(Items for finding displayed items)
=======
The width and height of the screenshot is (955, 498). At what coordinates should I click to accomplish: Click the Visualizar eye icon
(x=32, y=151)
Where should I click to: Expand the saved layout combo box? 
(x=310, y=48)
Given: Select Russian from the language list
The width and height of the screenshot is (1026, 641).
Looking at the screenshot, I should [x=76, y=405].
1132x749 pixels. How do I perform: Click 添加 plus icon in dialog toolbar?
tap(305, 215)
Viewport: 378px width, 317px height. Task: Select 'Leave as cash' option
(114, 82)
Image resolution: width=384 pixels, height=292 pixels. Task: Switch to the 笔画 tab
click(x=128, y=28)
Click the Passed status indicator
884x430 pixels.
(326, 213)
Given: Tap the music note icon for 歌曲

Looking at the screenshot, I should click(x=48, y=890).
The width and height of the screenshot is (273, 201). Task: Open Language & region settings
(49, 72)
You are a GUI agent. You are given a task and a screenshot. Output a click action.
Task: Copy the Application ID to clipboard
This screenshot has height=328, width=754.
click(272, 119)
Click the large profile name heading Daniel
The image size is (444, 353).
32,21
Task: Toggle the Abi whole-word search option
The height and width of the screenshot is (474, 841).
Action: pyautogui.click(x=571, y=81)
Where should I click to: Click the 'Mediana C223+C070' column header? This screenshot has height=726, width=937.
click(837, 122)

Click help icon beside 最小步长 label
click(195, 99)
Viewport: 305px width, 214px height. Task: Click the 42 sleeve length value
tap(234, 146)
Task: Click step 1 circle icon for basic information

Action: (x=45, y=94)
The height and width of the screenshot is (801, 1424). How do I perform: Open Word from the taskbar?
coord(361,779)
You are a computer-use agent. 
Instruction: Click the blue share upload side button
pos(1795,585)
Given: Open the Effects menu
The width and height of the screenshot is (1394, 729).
=======
OBJECTIVE:
Pick out every line of the items above that contains the string "Viewport", and copy each one in full.

CORRECT ANSWER:
Viewport: 378px width, 317px height. Task: Select 'Leave as cash' option
Viewport: 305px width, 214px height. Task: Click the 42 sleeve length value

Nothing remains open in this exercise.